# start of Data for the task

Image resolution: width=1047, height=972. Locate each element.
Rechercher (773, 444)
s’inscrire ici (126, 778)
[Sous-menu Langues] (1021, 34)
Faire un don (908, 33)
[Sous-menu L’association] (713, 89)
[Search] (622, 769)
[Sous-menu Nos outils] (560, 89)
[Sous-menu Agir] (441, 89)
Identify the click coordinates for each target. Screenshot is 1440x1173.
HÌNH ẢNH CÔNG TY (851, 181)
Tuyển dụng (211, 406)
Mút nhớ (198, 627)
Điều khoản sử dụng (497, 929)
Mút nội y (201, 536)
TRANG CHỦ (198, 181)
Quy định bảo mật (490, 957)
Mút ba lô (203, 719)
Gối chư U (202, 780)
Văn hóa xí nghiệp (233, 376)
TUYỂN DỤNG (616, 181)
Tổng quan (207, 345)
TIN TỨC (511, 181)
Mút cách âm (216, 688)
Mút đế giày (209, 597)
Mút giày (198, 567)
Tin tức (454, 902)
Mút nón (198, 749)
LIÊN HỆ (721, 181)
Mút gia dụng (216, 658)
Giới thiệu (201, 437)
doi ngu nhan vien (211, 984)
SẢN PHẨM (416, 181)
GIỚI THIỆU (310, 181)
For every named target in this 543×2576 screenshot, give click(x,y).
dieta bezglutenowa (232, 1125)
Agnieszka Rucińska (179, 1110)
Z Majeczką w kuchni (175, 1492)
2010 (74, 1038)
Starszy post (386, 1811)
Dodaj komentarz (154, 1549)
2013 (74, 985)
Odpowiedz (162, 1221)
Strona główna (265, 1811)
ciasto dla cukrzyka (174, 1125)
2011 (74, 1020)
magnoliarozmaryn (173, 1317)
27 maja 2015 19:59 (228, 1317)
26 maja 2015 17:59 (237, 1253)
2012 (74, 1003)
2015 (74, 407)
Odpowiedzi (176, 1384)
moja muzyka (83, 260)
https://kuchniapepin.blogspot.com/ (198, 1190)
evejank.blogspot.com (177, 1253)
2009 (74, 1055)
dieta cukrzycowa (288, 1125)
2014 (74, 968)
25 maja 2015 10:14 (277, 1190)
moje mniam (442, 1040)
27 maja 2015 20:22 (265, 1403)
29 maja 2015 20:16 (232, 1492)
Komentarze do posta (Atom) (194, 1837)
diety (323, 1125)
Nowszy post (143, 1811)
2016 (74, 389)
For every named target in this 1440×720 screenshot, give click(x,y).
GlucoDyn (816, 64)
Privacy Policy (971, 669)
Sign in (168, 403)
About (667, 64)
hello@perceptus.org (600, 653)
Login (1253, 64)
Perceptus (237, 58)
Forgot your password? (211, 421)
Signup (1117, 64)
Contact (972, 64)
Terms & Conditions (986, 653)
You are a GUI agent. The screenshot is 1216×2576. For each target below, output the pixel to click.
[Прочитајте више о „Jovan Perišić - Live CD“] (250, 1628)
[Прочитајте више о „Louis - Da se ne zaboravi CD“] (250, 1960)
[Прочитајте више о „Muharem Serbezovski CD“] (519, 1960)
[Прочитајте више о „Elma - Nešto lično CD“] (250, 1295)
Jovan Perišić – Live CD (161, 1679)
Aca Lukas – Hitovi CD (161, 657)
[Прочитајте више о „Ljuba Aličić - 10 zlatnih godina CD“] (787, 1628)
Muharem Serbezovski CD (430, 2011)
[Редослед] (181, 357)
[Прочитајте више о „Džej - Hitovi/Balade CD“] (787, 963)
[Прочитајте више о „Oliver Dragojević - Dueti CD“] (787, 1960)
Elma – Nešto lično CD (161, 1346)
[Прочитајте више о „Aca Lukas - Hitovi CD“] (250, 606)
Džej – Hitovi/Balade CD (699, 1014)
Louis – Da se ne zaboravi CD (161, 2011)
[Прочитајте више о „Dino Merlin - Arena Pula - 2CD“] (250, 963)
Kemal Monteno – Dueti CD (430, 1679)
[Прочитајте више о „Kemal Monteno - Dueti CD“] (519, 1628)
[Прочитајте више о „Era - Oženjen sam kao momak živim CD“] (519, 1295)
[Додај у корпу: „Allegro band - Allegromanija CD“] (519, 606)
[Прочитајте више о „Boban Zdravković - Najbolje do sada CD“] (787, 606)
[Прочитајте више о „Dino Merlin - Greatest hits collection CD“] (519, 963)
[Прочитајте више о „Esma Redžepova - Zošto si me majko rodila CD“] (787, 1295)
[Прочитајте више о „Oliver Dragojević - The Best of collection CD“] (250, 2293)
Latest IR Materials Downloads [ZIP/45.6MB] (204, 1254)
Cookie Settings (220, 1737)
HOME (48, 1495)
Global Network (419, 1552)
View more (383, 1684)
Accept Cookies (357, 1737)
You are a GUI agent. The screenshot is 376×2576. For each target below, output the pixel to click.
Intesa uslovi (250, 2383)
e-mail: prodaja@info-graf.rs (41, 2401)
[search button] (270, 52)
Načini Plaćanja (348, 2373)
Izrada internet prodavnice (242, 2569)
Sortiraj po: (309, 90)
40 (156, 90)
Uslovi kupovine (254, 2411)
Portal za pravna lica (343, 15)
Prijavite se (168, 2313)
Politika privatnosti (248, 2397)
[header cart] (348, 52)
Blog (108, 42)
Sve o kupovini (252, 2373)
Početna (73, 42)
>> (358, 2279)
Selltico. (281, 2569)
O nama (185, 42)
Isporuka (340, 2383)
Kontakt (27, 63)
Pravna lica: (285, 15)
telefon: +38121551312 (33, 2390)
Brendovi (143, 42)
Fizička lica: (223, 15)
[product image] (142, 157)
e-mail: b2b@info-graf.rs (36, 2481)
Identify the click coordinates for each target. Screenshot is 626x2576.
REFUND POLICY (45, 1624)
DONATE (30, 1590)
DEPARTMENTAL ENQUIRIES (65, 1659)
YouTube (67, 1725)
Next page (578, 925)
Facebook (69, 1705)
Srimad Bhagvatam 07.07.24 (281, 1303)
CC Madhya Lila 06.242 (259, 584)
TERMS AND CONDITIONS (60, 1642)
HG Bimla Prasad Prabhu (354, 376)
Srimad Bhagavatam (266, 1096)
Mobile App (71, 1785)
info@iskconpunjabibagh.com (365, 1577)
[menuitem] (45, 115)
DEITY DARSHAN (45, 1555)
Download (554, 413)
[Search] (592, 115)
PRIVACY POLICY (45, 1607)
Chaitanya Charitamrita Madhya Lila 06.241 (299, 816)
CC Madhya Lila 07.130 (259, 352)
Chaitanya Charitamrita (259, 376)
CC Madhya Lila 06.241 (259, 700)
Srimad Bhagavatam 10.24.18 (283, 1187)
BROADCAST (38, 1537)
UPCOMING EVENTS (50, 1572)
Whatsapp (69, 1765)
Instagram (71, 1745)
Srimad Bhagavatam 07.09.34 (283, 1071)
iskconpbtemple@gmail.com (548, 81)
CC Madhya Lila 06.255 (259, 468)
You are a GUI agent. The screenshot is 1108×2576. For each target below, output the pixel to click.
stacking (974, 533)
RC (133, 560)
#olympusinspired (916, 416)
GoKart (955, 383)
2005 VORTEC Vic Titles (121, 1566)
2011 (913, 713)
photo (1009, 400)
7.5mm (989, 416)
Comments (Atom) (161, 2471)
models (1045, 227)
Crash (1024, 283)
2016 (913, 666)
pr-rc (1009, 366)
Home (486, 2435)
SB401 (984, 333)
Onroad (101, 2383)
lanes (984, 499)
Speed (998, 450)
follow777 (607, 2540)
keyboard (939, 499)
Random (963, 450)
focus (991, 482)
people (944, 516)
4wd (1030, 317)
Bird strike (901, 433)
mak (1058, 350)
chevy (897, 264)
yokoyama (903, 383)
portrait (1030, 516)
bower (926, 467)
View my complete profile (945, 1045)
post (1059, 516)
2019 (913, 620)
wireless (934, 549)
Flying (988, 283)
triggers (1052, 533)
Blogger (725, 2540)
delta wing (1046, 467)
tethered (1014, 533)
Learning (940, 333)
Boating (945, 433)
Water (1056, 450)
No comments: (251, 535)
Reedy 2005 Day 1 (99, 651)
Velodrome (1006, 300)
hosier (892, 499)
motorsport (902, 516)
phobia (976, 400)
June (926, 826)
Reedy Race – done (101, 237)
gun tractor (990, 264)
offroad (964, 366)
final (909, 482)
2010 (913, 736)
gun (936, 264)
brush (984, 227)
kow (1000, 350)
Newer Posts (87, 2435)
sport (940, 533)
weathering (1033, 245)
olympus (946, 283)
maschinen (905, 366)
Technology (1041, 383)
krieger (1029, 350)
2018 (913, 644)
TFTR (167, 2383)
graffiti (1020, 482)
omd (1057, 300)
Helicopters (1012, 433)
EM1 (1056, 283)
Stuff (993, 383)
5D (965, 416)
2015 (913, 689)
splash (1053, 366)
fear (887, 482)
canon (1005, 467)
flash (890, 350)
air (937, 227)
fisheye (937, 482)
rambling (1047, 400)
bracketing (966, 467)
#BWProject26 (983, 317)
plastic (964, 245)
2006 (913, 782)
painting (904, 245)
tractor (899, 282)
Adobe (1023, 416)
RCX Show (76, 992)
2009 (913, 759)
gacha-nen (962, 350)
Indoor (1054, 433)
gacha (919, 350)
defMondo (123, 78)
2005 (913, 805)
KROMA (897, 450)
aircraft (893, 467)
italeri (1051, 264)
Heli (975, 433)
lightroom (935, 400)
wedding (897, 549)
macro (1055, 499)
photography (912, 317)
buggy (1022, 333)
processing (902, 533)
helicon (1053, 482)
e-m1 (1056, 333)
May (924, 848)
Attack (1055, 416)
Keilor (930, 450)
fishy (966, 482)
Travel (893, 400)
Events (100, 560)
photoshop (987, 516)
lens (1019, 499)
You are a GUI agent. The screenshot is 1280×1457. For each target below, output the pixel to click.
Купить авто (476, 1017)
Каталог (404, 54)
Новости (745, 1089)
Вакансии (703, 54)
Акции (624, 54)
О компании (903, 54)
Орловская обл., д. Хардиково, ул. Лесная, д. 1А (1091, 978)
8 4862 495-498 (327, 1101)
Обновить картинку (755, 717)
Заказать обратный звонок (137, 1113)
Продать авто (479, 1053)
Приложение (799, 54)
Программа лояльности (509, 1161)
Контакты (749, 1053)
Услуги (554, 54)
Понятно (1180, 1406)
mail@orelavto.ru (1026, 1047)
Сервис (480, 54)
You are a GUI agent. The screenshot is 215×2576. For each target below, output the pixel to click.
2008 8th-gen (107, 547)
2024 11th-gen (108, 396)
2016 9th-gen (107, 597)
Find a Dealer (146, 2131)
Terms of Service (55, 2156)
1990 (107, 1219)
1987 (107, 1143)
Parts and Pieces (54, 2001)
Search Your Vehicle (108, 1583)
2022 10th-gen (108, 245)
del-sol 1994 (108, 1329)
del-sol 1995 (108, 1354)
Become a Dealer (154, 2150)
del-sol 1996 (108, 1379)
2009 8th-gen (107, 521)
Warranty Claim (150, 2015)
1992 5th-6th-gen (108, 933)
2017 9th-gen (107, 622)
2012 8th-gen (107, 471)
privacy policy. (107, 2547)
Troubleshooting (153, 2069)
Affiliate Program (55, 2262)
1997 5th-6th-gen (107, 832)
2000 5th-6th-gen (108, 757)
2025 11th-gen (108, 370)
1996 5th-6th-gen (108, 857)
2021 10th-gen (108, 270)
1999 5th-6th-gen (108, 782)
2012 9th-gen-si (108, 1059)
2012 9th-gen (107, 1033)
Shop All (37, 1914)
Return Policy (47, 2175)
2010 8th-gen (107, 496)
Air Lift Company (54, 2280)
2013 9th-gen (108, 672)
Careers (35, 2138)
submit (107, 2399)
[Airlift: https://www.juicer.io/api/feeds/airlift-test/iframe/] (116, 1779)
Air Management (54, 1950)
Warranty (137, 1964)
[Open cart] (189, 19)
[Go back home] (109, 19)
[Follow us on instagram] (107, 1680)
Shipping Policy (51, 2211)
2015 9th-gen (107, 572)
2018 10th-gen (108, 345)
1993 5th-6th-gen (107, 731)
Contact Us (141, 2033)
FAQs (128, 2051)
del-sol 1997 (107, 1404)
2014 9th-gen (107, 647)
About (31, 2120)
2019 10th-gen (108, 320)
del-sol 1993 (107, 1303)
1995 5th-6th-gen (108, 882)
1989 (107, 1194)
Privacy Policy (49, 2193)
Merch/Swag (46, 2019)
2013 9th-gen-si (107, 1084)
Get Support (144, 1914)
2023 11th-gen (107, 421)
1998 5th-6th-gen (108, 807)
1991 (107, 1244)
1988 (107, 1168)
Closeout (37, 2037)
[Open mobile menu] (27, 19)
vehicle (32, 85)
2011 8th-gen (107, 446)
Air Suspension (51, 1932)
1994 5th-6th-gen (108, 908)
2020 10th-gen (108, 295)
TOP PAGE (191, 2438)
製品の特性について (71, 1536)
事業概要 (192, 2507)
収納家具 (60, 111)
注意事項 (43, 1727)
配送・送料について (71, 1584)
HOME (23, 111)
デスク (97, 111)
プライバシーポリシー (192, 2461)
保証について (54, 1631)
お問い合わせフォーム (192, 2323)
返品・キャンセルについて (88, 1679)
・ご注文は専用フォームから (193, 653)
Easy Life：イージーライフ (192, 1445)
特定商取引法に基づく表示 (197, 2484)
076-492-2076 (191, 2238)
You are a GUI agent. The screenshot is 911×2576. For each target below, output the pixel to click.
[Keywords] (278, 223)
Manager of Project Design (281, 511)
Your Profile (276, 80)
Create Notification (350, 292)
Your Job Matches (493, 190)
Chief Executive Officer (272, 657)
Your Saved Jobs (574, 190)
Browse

# end of Data for the task

> What you have to do:
Locate every line of the material above that contains the string "Serbezovski" and reproduce each one in full.

> Response to the exercise:
[Прочитајте више о „Muharem Serbezovski CD“] (519, 1960)
Muharem Serbezovski CD (430, 2011)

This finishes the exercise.